Today's headlines include continuing coverage of Monday's federal court ruling on the health law, with additional analysis about its impact and how stakeholders at the state level, in Congress and in the business community are responding.
Kaiser Health News: Defending The Flex Spending Accounts
KHN staff writer Jordan Rau, working in collaboration with Politico, reports: "The repeal effort will move ahead next week when Sen. Kay Bailey Hutchison, R-Texas, and Rep. Erik Paulsen, R-Minn., are expected to file bills that would allow FSA money to once again pay for OTC medications. The legislation also would eliminate the law’s $2,500 annual limit on contributions to FSAs, a provision that takes effect in two years. Currently, employers decide limits" (Rau, 2/2).
NPR: How Will Supreme Court Rule On Health Care Law?
This week, for the second time, a federal judge has struck down part or all of the health care law enacted by Congress last year. But legal experts caution against drawing any conclusions from these decisions. … History indicates that early court decisions are hardly predictive (Totenberg, 2/2).

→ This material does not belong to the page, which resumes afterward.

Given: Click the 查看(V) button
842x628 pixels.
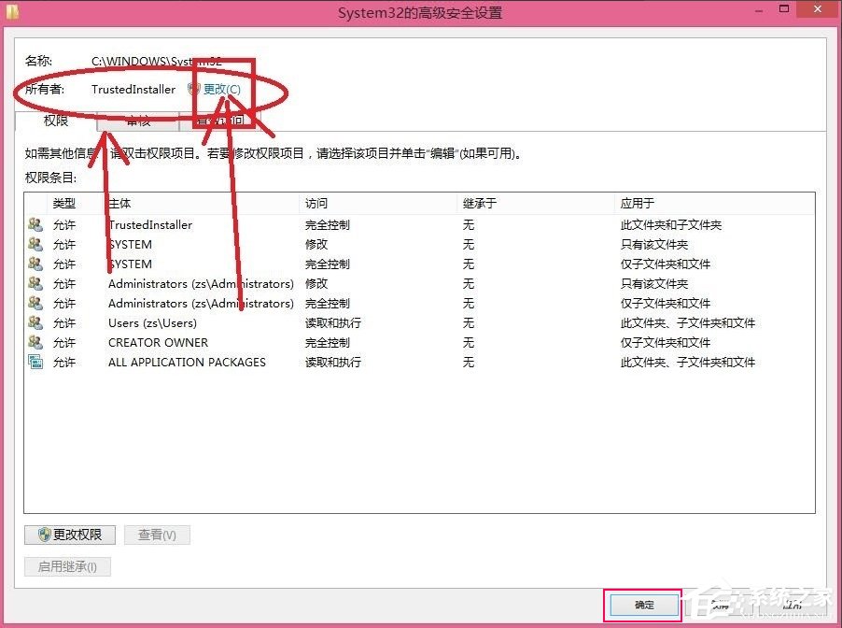Looking at the screenshot, I should [x=156, y=534].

The Washington Post: State Officials Divided On Meaning Of Judge's Health-Care Ruling
A day after a federal judge struck down the government's plan to overhaul the health-care system, Wisconsin Attorney General J.B. Van Hollen issued a stern statement: "This means that, for Wisconsin, the federal health care law is dead," and that his state "was relieved of any obligations or duties" to carry out the statute (Goldstein and Aizenman, 2/1).
The New York Times: States Diverge On How To Deal With Health Care Ruling
States took broadly divergent approaches on Tuesday to a federal judge's ruling that invalidated the Obama health care law, while Congressional Republicans used the decision to build momentum for a vote on repealing the act (Sack, Herszenhorn and Pear, 2/1).

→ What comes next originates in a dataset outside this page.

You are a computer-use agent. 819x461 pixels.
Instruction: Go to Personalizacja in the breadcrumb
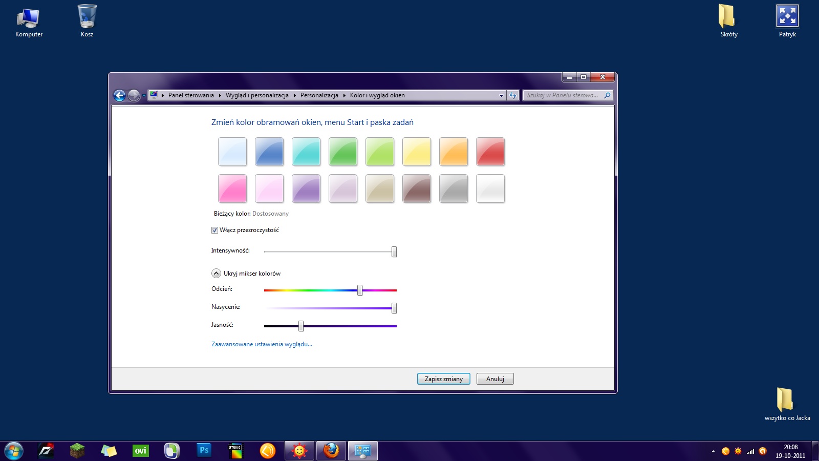coord(319,95)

The New York Times: Reporter's Notebook: Tea Party Shadows Health Care Ruling
Among the legal commentariat, which blogs its instant analysis after each turn in the health care litigation, one assertion in Monday's ruling against the law by Judge Roger Vinson is receiving particular attention (Sack, 2/1).
The New York Times: Awaiting Health Law's Prognosis
With a court decision on Monday declaring the health care law unconstitutional and Republicans intent on repealing at least parts of it, thousands of Americans with major illnesses are facing the renewed prospect of losing their health insurance coverage (Abelson, 2/1).

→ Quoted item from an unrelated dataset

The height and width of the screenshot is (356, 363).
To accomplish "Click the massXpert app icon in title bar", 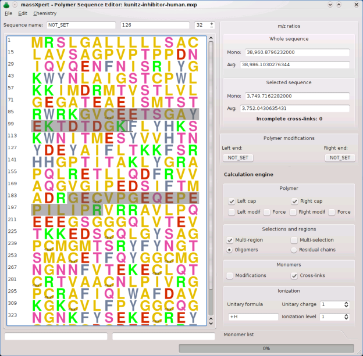I will point(6,4).
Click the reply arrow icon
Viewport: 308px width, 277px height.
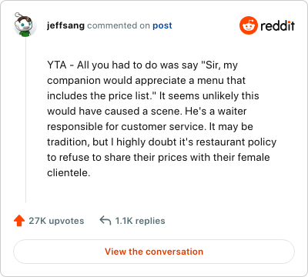[105, 220]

Los Angeles Times: Senate To Vote On Healthcare Repeal
The Senate plans to vote Wednesday on legislation to repeal President Obama's healthcare overhaul, following a deal between Democrats and Republicans to schedule the largely symbolic roll call (Levey and Mascaro, 2/1).
Politico: Mandate Opposition Tests GOP Principles
In a different context, the Republican Party might cheer one of the fundamental tenets of the health care law, a requirement that all Americans buy health insurance (Nather, 2/2).
The Wall Street Journal: Senate To Vote On Health-Law Repeal
Senate Republicans, seizing on a court ruling that the health-care overhaul passed last year is unconstitutional, will push ahead with a vote to repeal the legislation (Bendavid, 2/2).
The Wall Street Journal: Health-Care Companies Staying The Course
Health-care companies said they were pressing forward with plans to implement the federal health-overhaul law, despite a new legal ruling that declared it to be unconstitutional (Johnson and Hobson, 2/2).
The Wall Street Journal: Waivers From Rules Granted To Many
Hundreds of employers have received federal waivers from a new requirement in the health-care overhaul law. Government figures show that 733 applicants, mainly employers and union-affiliated insurers, received an exemption from a requirement that puts their plans on the hook for up to $750,000 in eligible medical bills for each covered worker this year. Most of those plans now have reimbursement limits that are a fraction of that amount (Adamy, 2/2).
Los Angeles Times: Blue Shield Agrees to Postpone Rate Increase For 60 Days
After initially balking, health insurer Blue Shield of California has agreed to a request by California's insurance commissioner to delay a March 1 rate increase for 60 days (Helfand, 2/2).
Los Angeles Times: Whistle-Blower Ven-A-Care Wins Texas Case Against Drug Company
A Texas jury on Tuesday ordered two subsidiaries of Icelandic pharmaceuticals company Actavis to pay $170 million for overcharging the Texas Medicaid program. That means the whistle-blower — Ven-A-Care of the Florida Keys Inc. — is in line to receive millions in reward money for acting as the public's watchdog (Zajac, 2/2).
Los Angeles Times: For Profit Hospices May Choose Cheaper-To-Treat patients, Study Finds
Study results released Tuesday by the Journal of the American Medical Assn. report that for-profit hospice services may be selecting patients who are less expensive to treat -- leaving the pricier patients to nonprofit agencies (Brown, 2/1).